The purpose of this software is to allow the mobile app and the computer to create a bonded relationship, once the computer is paired with the mobile application, from that point on, user can unlock their computer from their mobile device by utilizing any type of authentication method they use to unlock their smartphone.

Functionality

We made sure to make this nifty little software as simple as possible, but it does have vital and very important functionality, not only pairing the computer with user’s smartphone or multiple smartphones and security keys, such as Yubikey or alike but also allows the user to manage these devices, add, remove, change some details, etc.

2016-2018 Objective

Role: Researcher, Designer, Tester, Engineering Guide

The original objective of this product that bared the first name of Command Center, was to be duplicated for each customer, branded to their branding, at minimum the logo, and allow them to manage the deployment of their mobile applications with our SDK embedded into them.

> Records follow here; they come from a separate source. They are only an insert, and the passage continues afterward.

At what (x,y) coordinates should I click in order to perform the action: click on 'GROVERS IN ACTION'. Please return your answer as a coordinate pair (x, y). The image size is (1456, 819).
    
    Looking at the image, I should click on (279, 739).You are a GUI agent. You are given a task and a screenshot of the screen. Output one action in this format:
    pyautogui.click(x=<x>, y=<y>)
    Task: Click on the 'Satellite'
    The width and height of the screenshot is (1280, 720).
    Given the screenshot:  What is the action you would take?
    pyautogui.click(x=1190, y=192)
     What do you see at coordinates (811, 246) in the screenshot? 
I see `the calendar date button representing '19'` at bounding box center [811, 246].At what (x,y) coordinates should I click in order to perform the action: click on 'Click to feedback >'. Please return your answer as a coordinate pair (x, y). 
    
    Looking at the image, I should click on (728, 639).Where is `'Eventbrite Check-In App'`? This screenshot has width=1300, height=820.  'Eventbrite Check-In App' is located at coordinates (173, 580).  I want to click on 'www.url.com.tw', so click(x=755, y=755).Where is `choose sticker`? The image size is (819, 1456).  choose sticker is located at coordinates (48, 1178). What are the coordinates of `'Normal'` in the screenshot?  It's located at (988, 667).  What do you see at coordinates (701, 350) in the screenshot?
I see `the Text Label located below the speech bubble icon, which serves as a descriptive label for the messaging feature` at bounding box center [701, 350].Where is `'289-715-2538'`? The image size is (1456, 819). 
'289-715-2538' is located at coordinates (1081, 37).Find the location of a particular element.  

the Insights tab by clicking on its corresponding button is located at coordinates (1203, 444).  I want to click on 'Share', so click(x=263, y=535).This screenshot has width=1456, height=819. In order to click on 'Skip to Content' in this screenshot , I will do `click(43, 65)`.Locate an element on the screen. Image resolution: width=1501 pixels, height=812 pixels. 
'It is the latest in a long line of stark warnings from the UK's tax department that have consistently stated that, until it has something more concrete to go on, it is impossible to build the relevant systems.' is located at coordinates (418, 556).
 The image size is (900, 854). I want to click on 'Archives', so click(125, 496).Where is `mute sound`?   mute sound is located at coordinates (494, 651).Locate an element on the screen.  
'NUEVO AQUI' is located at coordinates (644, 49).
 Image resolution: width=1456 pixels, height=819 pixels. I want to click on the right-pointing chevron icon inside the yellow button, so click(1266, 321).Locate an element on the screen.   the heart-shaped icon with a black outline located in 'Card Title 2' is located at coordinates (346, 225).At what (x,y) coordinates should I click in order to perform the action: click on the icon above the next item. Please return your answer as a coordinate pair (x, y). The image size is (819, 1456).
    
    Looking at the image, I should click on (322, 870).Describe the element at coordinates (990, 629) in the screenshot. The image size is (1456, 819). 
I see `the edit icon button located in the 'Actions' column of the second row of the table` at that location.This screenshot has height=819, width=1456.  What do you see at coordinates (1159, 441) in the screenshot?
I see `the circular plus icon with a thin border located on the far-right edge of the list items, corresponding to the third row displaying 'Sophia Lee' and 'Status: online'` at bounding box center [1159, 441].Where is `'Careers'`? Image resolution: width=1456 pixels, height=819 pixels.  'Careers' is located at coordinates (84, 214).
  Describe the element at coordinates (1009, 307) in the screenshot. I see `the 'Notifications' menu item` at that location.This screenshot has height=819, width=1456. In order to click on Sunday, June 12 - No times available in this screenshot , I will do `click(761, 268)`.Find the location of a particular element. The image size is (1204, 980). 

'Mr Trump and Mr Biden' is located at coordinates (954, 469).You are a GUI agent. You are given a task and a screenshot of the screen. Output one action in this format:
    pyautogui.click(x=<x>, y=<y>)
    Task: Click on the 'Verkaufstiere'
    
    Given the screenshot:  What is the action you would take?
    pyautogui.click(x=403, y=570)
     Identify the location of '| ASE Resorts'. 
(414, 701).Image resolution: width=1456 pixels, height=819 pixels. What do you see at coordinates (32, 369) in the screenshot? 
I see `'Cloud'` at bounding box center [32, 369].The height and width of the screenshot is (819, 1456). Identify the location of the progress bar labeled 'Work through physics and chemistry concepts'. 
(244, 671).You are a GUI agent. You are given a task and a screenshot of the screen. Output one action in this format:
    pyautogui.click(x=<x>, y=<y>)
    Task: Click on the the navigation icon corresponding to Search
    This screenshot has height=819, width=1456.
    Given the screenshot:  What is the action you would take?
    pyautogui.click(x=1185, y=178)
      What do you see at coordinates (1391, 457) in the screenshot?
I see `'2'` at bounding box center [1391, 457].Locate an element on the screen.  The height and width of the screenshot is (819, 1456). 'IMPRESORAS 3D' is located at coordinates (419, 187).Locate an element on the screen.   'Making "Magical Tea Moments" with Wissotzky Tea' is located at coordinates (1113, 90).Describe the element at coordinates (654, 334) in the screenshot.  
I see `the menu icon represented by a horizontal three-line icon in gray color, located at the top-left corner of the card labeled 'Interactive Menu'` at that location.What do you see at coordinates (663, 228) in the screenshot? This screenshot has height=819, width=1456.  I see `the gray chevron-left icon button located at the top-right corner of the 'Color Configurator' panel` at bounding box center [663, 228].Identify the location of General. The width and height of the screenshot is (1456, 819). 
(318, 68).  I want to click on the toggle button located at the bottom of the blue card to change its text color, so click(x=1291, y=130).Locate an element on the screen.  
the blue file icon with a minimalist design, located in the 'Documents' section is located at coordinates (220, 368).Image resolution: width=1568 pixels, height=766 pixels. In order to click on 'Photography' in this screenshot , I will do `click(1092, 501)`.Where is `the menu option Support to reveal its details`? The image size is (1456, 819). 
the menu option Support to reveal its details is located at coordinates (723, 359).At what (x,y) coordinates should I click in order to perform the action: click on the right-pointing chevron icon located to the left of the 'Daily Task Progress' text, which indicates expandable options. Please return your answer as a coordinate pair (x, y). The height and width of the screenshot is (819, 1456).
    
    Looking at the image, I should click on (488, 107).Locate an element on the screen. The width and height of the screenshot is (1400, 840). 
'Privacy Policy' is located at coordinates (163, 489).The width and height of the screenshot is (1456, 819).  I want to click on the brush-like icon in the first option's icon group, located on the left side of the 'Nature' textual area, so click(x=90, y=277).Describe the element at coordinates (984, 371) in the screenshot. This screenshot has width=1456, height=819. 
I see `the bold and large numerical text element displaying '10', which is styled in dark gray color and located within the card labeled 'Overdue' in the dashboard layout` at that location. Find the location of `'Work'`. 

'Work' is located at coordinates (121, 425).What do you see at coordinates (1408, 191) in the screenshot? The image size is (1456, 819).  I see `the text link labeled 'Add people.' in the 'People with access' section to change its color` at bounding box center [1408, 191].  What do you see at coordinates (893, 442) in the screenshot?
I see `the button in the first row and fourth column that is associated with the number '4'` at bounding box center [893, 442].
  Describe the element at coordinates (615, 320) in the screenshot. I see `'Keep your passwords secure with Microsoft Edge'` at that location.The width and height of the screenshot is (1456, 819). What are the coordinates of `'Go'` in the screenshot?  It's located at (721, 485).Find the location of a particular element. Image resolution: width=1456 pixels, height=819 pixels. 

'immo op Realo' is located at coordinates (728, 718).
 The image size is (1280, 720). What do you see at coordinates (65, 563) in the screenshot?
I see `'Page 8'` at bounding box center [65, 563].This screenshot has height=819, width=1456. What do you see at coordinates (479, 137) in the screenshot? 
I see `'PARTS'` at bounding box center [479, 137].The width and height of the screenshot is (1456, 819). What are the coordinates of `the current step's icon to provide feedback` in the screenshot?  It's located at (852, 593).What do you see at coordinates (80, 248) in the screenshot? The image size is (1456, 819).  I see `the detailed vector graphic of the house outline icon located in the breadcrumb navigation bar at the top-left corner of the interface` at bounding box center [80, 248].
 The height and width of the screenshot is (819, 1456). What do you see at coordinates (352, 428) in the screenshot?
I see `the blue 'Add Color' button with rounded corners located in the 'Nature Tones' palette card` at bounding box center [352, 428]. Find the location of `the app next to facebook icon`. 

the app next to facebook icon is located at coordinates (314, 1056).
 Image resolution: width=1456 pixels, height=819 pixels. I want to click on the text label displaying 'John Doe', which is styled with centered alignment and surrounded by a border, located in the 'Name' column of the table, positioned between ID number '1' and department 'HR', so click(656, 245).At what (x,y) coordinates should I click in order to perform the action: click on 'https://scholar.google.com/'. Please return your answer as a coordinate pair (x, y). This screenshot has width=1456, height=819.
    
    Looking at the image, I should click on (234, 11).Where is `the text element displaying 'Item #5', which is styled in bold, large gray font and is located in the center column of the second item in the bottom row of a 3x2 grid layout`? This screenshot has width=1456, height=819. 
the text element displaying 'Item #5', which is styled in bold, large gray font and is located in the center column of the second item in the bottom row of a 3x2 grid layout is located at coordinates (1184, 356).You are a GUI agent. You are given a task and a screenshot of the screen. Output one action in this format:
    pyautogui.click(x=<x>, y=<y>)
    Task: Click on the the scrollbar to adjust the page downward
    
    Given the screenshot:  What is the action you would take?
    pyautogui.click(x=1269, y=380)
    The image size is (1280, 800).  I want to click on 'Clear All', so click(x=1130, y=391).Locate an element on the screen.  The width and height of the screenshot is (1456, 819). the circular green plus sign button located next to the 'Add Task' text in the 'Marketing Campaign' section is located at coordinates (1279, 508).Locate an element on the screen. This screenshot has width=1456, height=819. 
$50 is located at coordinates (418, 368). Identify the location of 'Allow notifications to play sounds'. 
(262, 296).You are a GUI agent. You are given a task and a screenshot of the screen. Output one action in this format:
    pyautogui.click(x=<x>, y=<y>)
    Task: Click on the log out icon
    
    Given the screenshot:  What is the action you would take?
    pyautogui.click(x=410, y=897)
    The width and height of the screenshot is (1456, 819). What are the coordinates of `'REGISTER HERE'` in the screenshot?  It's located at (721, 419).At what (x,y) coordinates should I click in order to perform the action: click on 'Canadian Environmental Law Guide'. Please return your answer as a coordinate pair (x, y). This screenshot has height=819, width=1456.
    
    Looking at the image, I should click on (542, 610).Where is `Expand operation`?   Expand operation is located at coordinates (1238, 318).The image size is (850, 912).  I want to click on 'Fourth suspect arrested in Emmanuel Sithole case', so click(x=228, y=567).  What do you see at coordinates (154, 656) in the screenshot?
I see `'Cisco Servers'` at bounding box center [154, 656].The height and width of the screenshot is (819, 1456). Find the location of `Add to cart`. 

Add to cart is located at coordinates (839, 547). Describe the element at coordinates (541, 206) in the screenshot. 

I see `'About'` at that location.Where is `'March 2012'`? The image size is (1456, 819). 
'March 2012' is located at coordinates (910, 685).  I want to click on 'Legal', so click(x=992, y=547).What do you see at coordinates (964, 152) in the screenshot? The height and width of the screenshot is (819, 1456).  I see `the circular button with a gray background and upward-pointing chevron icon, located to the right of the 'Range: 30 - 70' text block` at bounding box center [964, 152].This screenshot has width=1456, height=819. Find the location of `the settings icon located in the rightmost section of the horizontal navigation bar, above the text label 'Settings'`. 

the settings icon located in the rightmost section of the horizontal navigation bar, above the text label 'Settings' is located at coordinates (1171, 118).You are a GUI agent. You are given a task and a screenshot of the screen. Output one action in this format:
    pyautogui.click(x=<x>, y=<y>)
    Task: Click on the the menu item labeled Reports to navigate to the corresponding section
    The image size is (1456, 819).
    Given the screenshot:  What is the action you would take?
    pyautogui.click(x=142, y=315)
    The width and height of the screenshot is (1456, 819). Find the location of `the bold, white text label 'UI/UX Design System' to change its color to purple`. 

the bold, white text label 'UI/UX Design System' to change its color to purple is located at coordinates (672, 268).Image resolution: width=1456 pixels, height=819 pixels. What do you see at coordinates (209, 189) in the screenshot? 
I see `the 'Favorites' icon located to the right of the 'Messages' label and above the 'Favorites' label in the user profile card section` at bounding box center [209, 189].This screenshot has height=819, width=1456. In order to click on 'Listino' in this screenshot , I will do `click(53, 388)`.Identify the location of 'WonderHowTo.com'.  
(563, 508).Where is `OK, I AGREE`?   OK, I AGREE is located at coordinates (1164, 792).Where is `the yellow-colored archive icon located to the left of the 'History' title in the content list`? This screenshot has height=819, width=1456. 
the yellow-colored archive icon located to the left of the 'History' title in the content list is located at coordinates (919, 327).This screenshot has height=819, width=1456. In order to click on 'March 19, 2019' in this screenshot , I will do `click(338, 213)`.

The first product that we designed and built was based almost entirely on assumptions of how the companies would want to manage our technology without running command lines on their server sides.

However, launching the first few versions of the v1.0 allowed us to really start learning how our administrative users might need to use such a product since there was nothing like our technology on the market, it was hard to learn from existing pain points with similar products.

Research

We began our research by identifying who are the target users of this product, and to do so we have interviewed about a dozen of IT professionals about their daily life, what kind of mission-critical systems do they use, what are the likes and dislikes they can share with us about the products they use daily for work.

alongside we collected such data as the dominant gender and age groups in the IT industry, to my surprise back in 2017 it was a heavily Male-dominated industry within the age groups of 30-50, as we gathered this information and identified our key persona, we started working on the product and outlining key functionality that Jackson (our persona) would need in his daily work routine.

As we built our second iteration of the product closer to the end of 2017, at this point we were able to better identify what are the core functions that our customers need and how the admins might be using the product, and for what purpose.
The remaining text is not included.